The American artists represented in this section are Martin Johnson Heade (1819-1904), John Kensett (1816-1872) and Sanford Robinson Gifford (1823-1880). In contrast to Church's thunderous Niagara Falls, Gifford's Kauterskill Clove (1862), one of five paintings he made of the same subject between 1850 and 1880, is radiant sunset. The atmosphere is quiet and contemplative.

A new era of landscape painting

The last section, "The Figure Defines the Landscape", consists of paintings from end of the century.
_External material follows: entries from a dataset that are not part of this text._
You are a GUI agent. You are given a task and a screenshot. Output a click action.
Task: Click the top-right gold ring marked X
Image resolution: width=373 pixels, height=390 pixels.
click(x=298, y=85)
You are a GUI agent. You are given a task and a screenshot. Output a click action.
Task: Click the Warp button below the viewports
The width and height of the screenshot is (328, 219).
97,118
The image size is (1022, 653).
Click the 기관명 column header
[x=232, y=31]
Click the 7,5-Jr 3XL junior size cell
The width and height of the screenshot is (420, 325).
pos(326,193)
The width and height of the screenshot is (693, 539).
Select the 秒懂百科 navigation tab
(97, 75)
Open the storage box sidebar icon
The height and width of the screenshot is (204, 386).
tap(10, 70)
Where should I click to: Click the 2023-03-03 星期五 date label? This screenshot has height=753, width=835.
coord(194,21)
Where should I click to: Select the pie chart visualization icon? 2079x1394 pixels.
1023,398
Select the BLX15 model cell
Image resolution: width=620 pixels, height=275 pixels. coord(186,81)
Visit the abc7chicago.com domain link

The American frontier was declared closed by the American government in 1890 and in Australia the preparations were being advanced for Federation in 1901.

By the 1890s, the most important and innovative landscape painting in Australia was linked to the Heidelberg school with its artists Tom Roberts (1856-1931), Frederick McCubbin (1855-1917), Arthur Streeton (1867-1943) and Charles Conder (1868-1909). While Heidelberg School artists, like many others around the world, adopted the painting style and techniques of the European impressionists, this school has long been regarded as the first truly national school of painting.

The impressionists' style, palate and concern for light with its differing atmospheric effects, were perfect for the Australian school. Some critics had written that Heidelberg school artists were the first to really capture the intensity of the Australian light. Streeton's The Purple Noon's Transparent Might (1896) and Robert's A Break Away! (1891) are fine examples, while McCubbin's Down on his Luck has a lot to say about the economic difficulties of the period.

American artists featured from this period are Winslow Homer (1836-1910), Thomas Eakin (1844-1916), William Merritt Chase (1849-1916) and Frederick Remington (1861-1909). Unfortunately these outstanding artists--from the realist and impressionist schools--are under-represented in "New Worlds from Old".

Mending the Nets (1881) is the only painting by Thomas Eakin while there are only three by Winslow Homer. Both artists were regarded as the most influential American realist artists of this period. Homer's hypnotic Maine Coast (1896) is arguably one of the most audacious seascapes of the 19th century and foreshadows a new era in American painting.

Homer painted a broad range of subjects taken from a lifetime of rich personal experiences--from the Civil war, when he worked for Harper's as a visual journalist, to moving portraits of black Americans, children and his many seascapes.

Despite the limited representation of late 19th century American artists, "New Worlds from Old" is a significant exhibition, and one that all serious students of American and Australian artists should attend.